Não sei se alguém reparou , mas na semana passada não teve post. Eu estava pensando em algumas possibilidades de texto, a mais clara era sobre o Pasv, um restaurante quarentão que fica na São João, a foto ao lado é um pedacinho do Pasv, o pedacinho que ficou do azulejo português. Ah! Mas os donos são espanhóis.
O texto, na maioria das vezes, surge aos poucos na minha mente, durante dias, frases e imagens ecoam, até que viram esses rabiscos que eu, despudoradamente, revelo a você. As imagens estavam opacas ainda quando meu irmão me ligou na tarde da quinta-feira. Por alguns segundos pensei que a ligação estava com algum problema, mas não, meu irmão chorava compulsivamente. Eu nunca vi meu irmão chorar daquela maneira, já o vi choramingar. É claro que meu irmão não é uma rocha, ele deve chorar como fazemos, quase, todos nós: no escuro das nossas casas, embaixo dos lençóis, no chuveiros, escondidos sempre - tendo nossas lágrimas abafadas por trilhas sonoras e secando nosso sal nos travesseiros. Mas naquele dia, a dor foi maior, muito maior do que orgulho, a vergonha de chorar ou de sentir. Às vezes penso que temos vergonha de sentir.
Só a morte é maior que a dor de ver, ou sentir, no meu caso, quem você ama sofrer. Foi assim que ele me disse: Tata, o Thor fugiu... demorou para ele terminar a frase e explicar: O Thor, o cachorro dele, estava em uma casa para cruzar com uma cachorra, aproveitou do relapso de alguém que abriu o portão e fugiu. Eu fiquei ali, sem ter o que fazer e desesperada por isso, a verdade é que eu não tinha idéia da real importância do Thor para meu irmão, ninguém tinha. Como era impossível conversar com ele, liguei para minha mãe mais tarde.
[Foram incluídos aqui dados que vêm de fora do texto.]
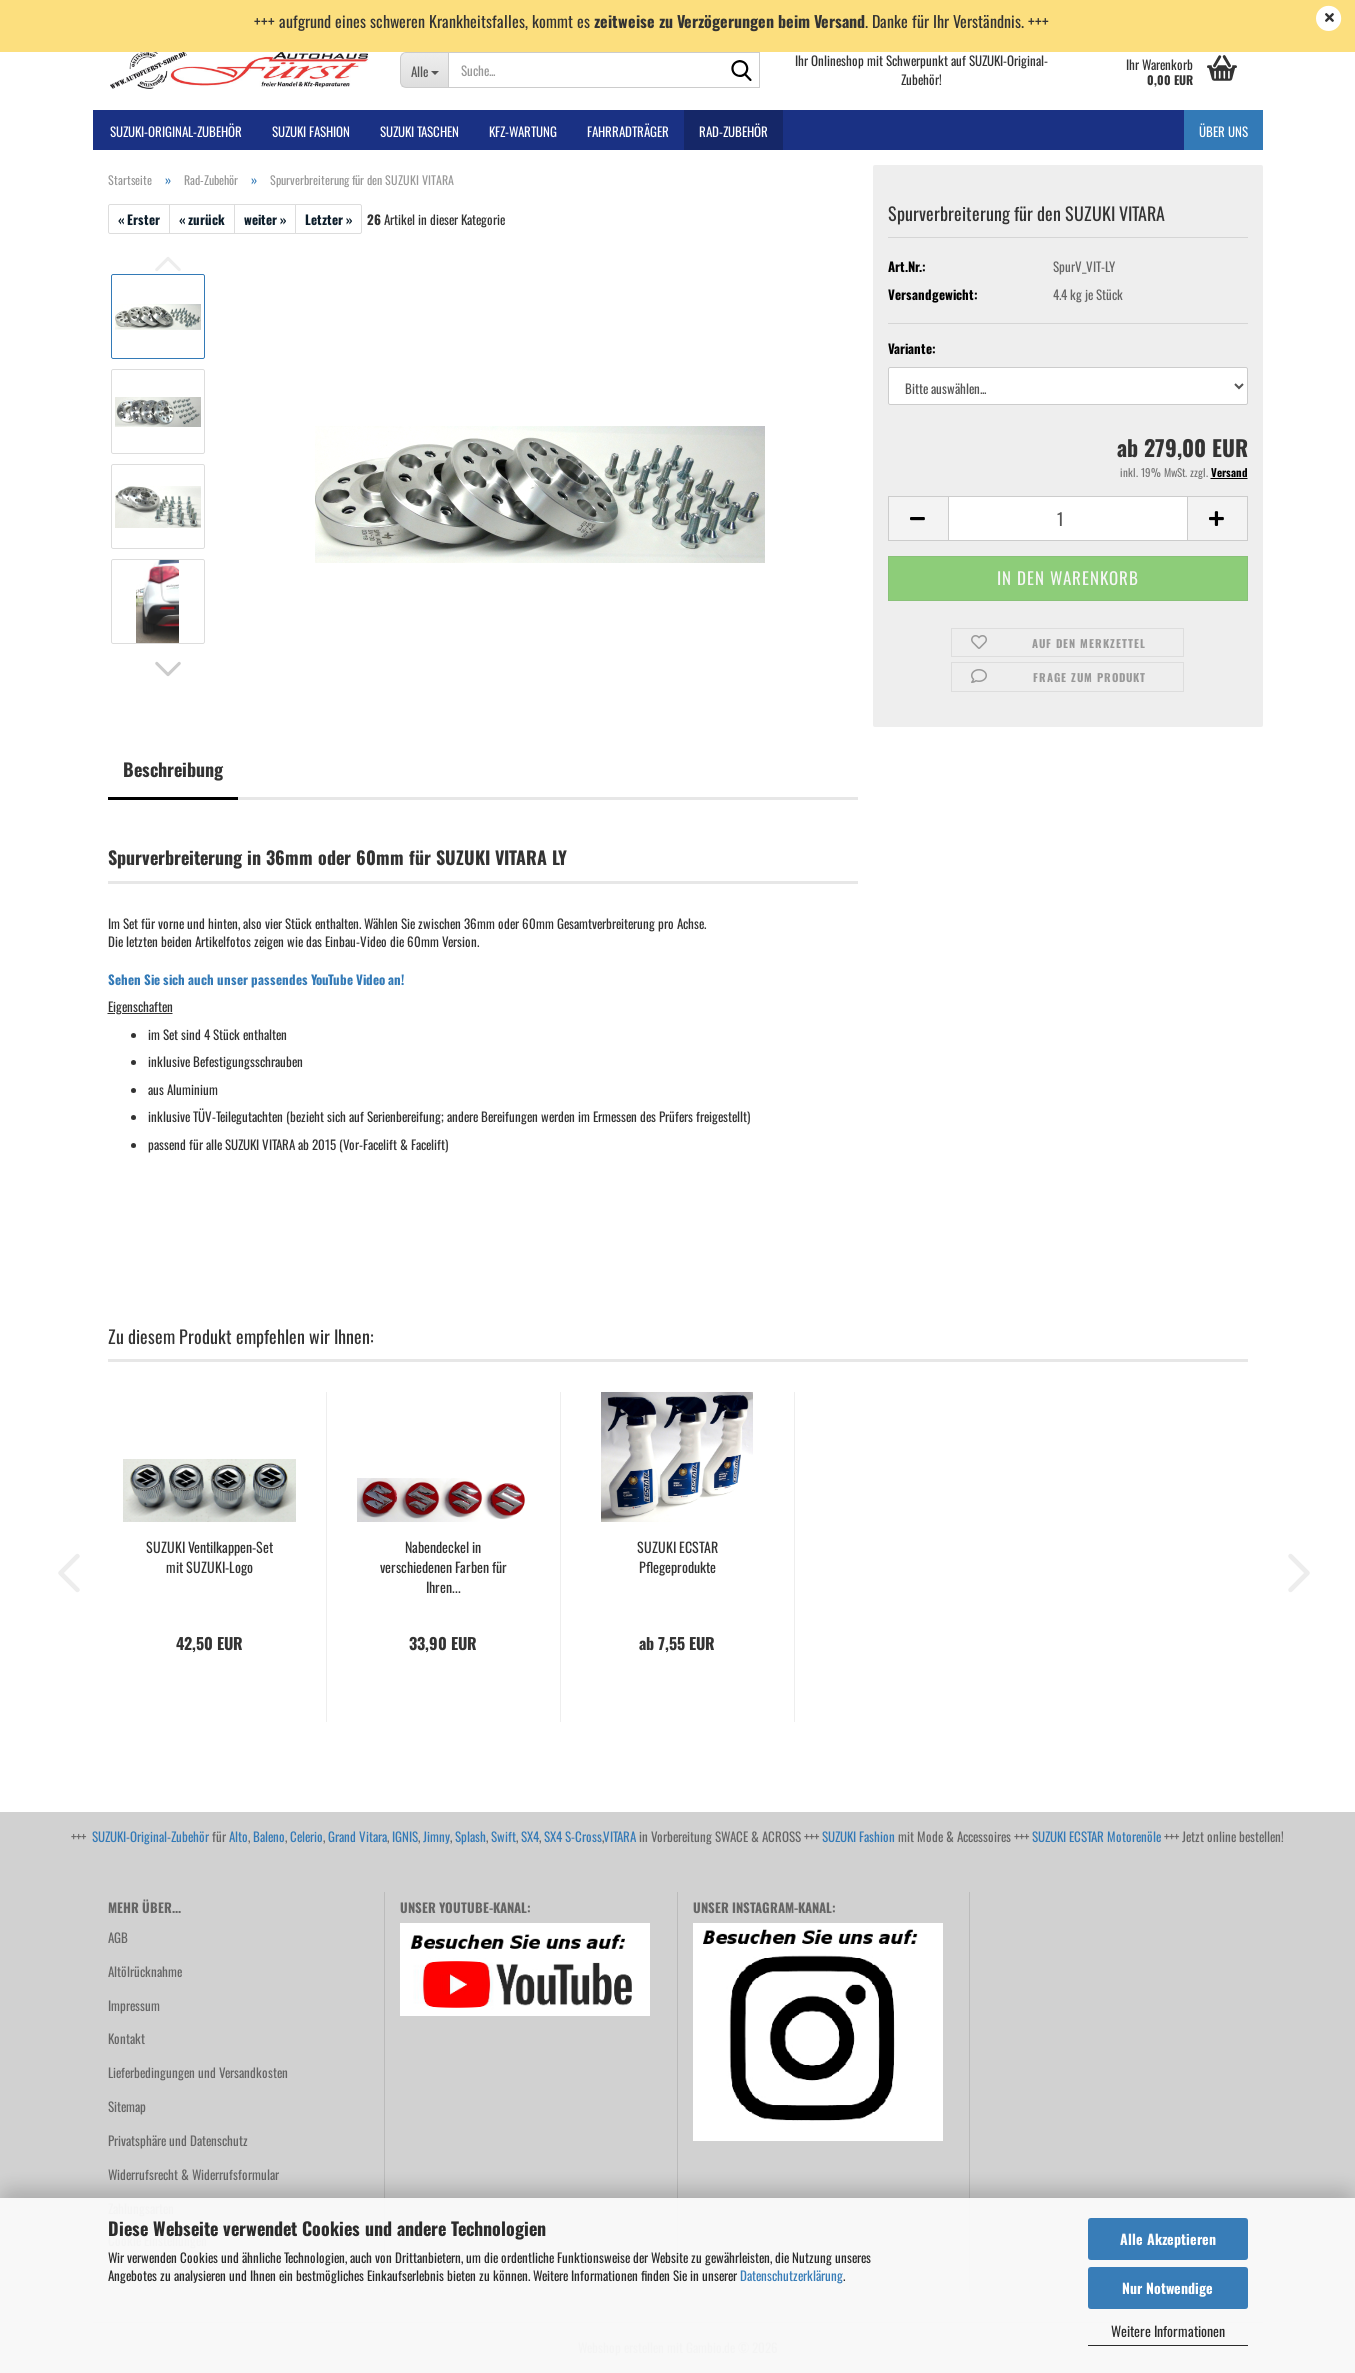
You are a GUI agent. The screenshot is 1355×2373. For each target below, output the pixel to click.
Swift (503, 1836)
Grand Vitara (357, 1836)
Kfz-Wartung (523, 131)
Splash (470, 1836)
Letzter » (328, 219)
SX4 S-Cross (573, 1836)
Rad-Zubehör (733, 131)
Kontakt (126, 2038)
Ela explicou que eles haviam procurado por todos os lados e espalhados os conhecidos cartazes. Eu aqui, longe, de mãos atadas, mesmo diante de minha fé que mais parece um anjo caído, pedi pra Buda, pra Deus, para São José, já que era o santo do dia, comi Zepolle – doce feito pelas padarias italianas, apenas 1 vez por ano, no dia de São José, e mentalizei.
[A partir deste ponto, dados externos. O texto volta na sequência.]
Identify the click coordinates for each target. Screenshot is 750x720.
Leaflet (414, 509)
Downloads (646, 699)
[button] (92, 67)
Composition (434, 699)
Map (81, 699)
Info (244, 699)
Foram dois dias, até que às 07:20 da manhã o telefone tocou, e meu irmão disse: Tata, eu acordei com os latidos do Thor, ele voltou pra casa sozinho. O cachorro percorreu por volta de 5 quilômetros, isso calculados em linha reta, imaginamos que conseguiu pelo faro, mas sabe-lá-só -Deus- Buda- ou- Santo-São José como o Thor conseguiu voltar pra casa.
Desliguei o telefone, e a vida me pareceu mais bonita, o cachorro perambulou durante dois dias por lugares estranhos a ele, mas conseguiu voltar para casa, para os braços de seus donos. Amor é isso: a liberdade de poder estar em qualquer lugar, mas ter vontade de estar apenas em um lugar, ao lado de quem se ama.
Ah! O Pasv, se vocês forem ao restaurante durante a semana, verão pouquíssimas pessoas, a mesma garçonete que ali trabalha por mais de 15 anos, os simpáticos e sobreviventes proprietários, e o que restou do azulejo que denuncia a existência de antigas paredes. Paredes dos tempos áureos do Pasv, do tempo em que todas as mesas eram ocupadas, do tempo em que os pratos não eram recolhidos sem uso. Do tempo em que alguma coisa acontecia nos coracões quando se cruzava a Ipiranga e a avenida São João. Mas se forem ao Pasv em um domingo, poderão encontrar senhores de paletó e senhoras que cheiram a talco. Com sorte, verão um casal de namorados. Namorados há mais de 40 anos, e enquanto seu prato não vem, perceberão que eles poderiam ir para qualquer outro restaurante, mas não, eles vão ao Pasv.